Local farmer, naturalist, and neighbor Bill Hill; Highstead Operations Director Geordie Elkins; and Highstead Senior Ecologist Ed Faison led two groups on walks through the Highstead forest and up to the grassland meadow. They traversed beneath keystone native oak trees, passed blooming native wildflowers, and stopped by the Highstead deer exclosure to observe how White-tailed deer and insect species like the emerald ash borer continue to shape the forest.
Abundant birdsong provided the morning’s melodic score. While some avian species remained elusive, the groups gained glimpses of some less common visitors like the yellow-breasted flycatcher in the shrubby understory, and the recently arrived bobolink appeared among 40 acres of carefully-managed meadow habitat on the clay drumlin.
The walks took place in the middle of one of the planet’s most significant annual mass migrations—when birds travel from their winter retreats to their spring and summer habitat in the northern hemisphere. The night before the event, over 400 million birds were estimated to have flown over the United States, and more than 360,000 of them flew over Connecticut. This mass migration will continue through the summer and will repeat in the fall when migratory birds make their return journeys, following the changing seasons and their available food and habitat resources.

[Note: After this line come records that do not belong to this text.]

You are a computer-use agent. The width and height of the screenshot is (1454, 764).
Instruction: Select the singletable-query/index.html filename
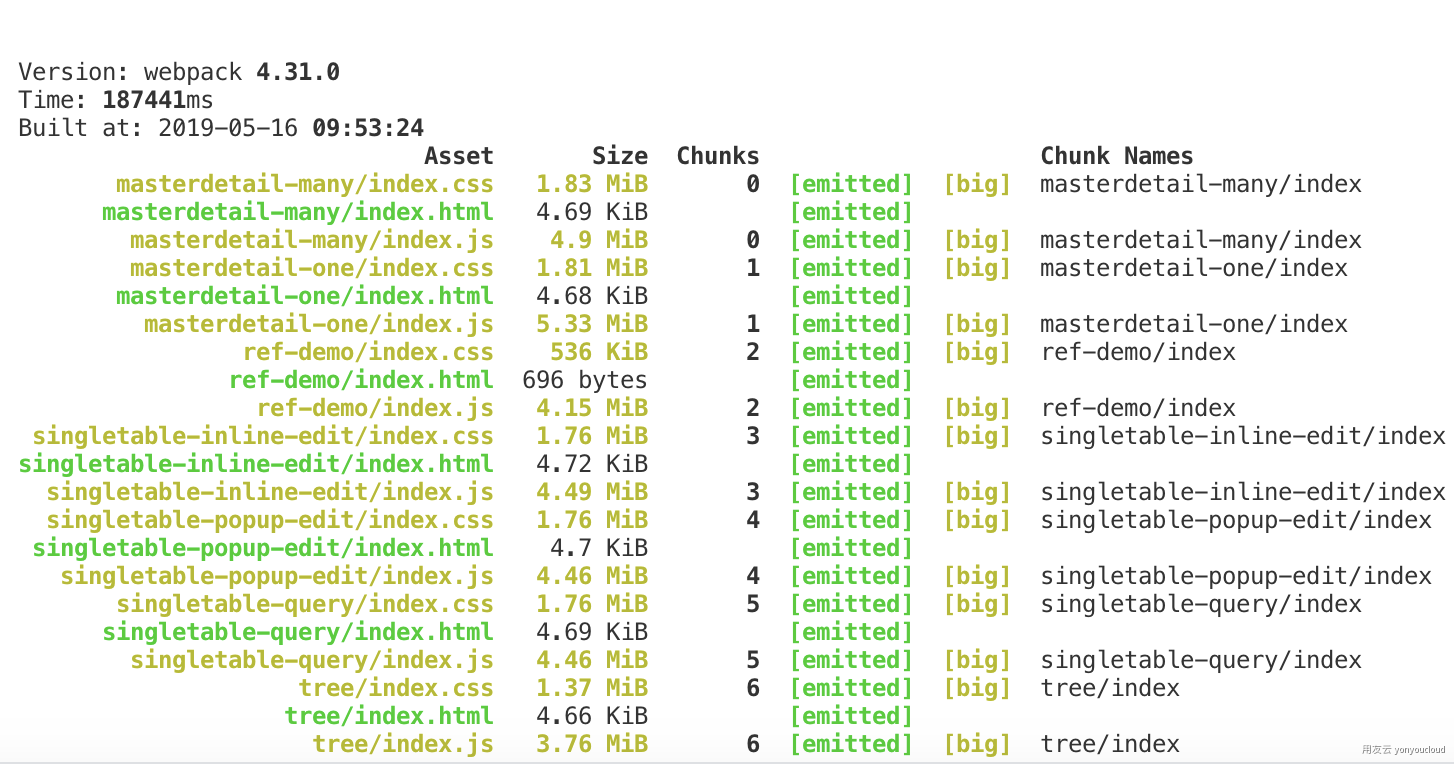[296, 631]
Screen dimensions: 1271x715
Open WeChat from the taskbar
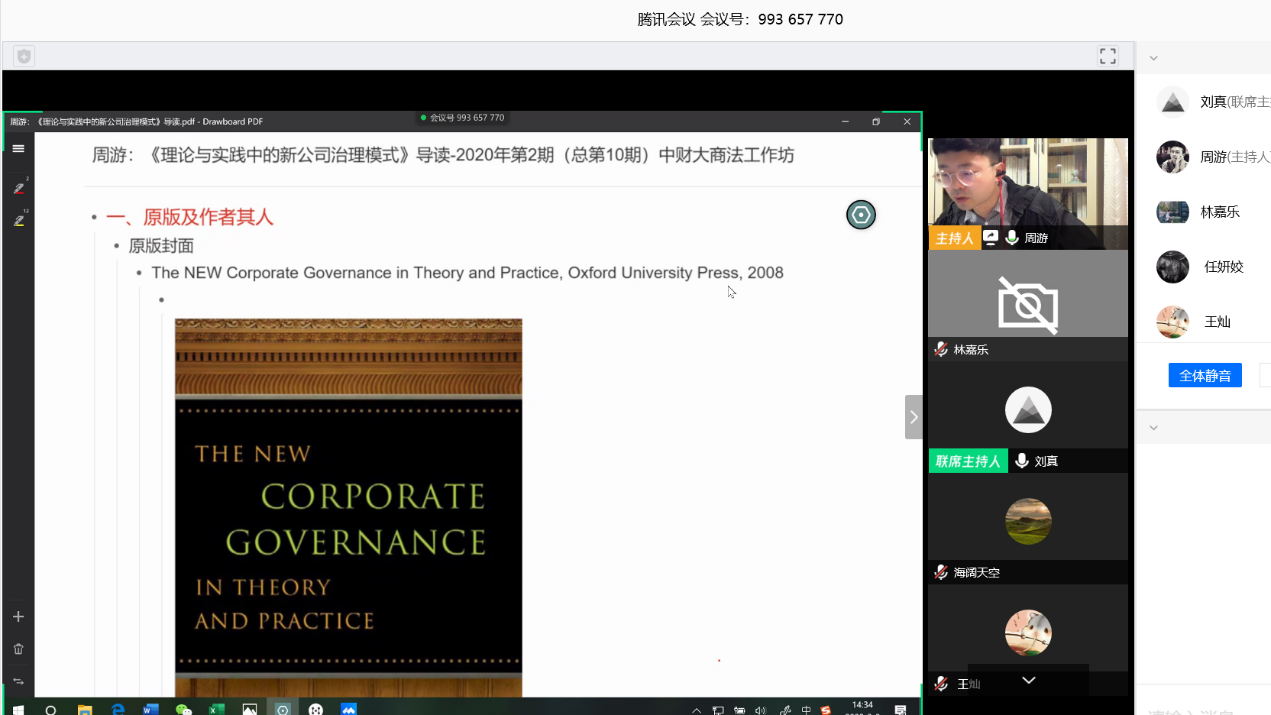pos(183,708)
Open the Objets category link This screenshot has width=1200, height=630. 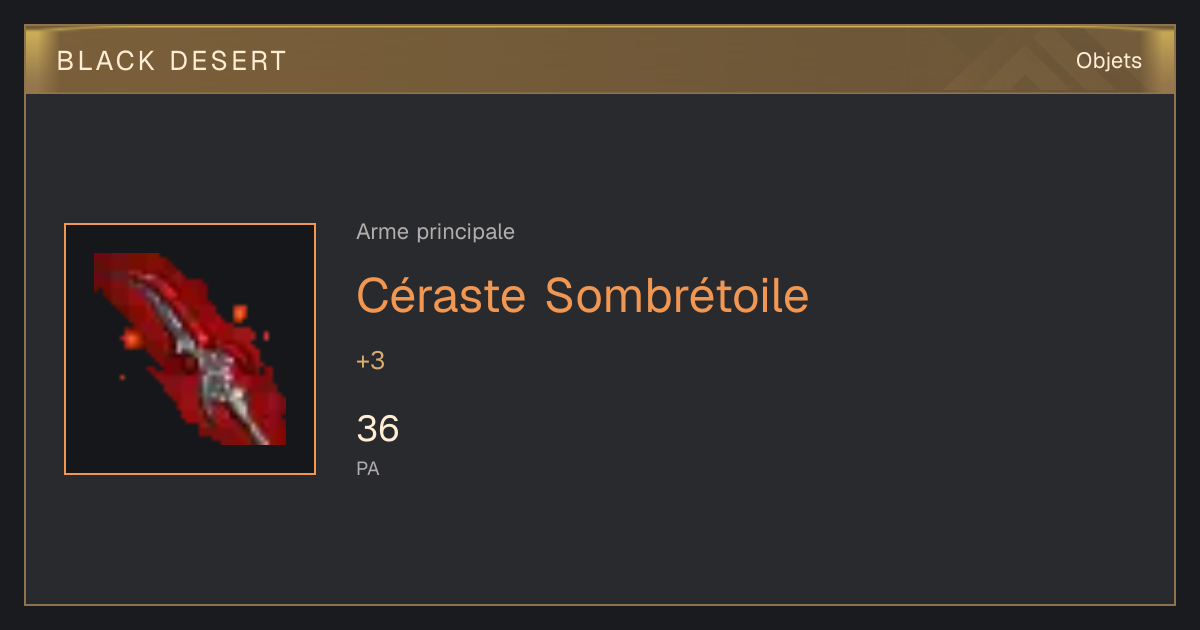pyautogui.click(x=1108, y=61)
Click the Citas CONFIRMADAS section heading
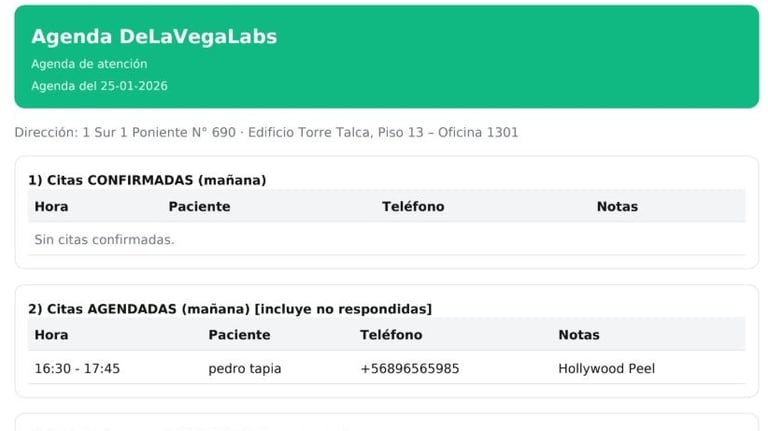 pyautogui.click(x=147, y=180)
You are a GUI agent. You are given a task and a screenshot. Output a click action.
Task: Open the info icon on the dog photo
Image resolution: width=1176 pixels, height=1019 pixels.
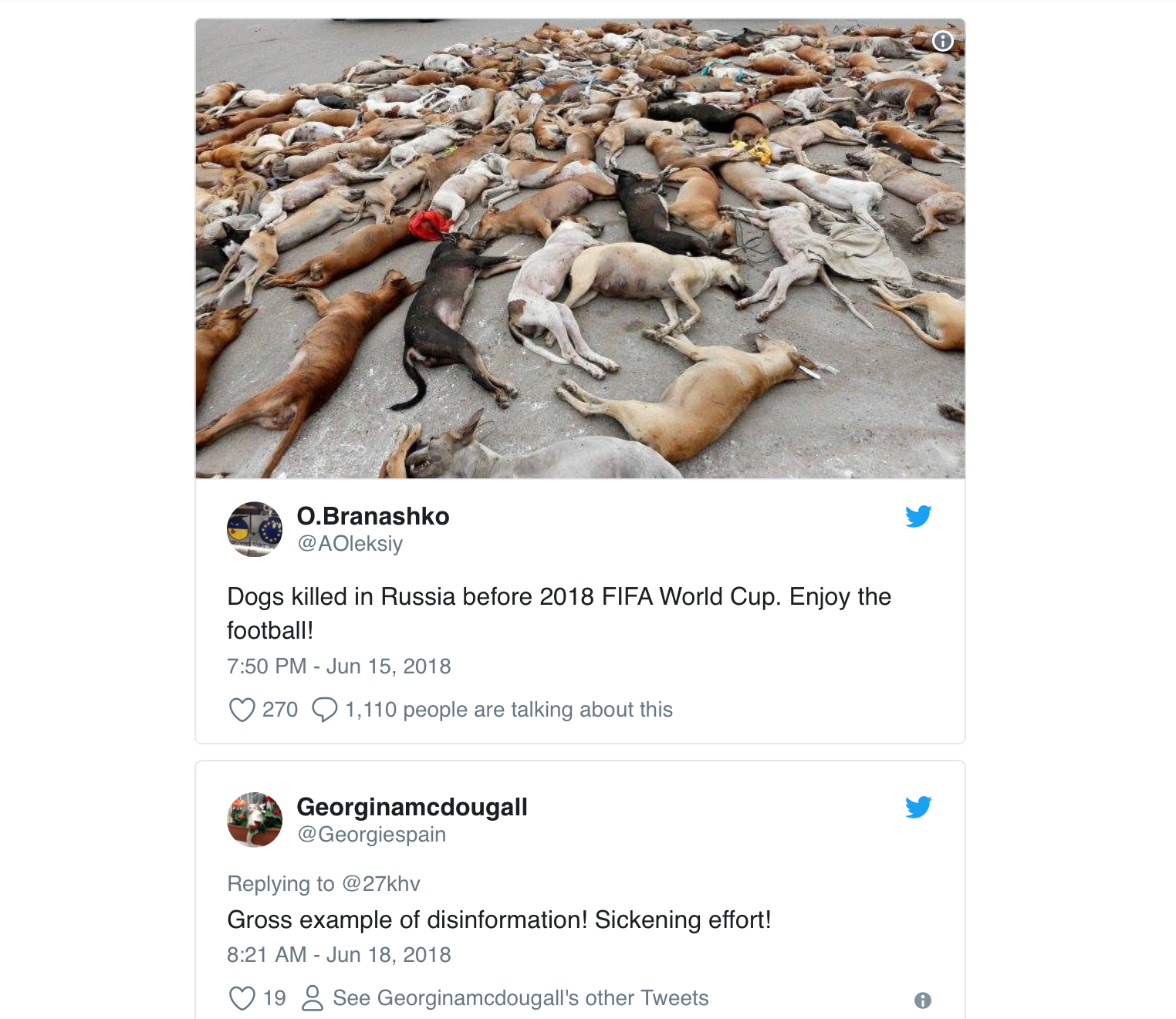click(943, 42)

As Geordie explained to walk participants, researchers use weather radar to assess bird densities and trace their pathways. These routes often coincide over the most densely developed parts of the Northeast region, putting them at risk for limited stopover locations, collisions with buildings, and confusion caused by artificial light. Unfortunately, researchers estimate an overall 25% reduction in North American bird populations since 1970, highlighting the critical importance of conserved lands like those at Highstead, throughout Redding, and beyond.
On-site events like bird and ecology walks provide opportunities for neighbors and the wider conservation community alike to learn together and to connect with the land and each other. Even more, sharing time among the birds and in our natural environment may inspire further actions toward protecting our interconnected planet. Those steps may include joining a local environmental effort like your nearest Audubon or land trust. It may even involve changing how you care for your landscape to have more natural and wild characteristics to provide valuable habitat for birds and pollinators.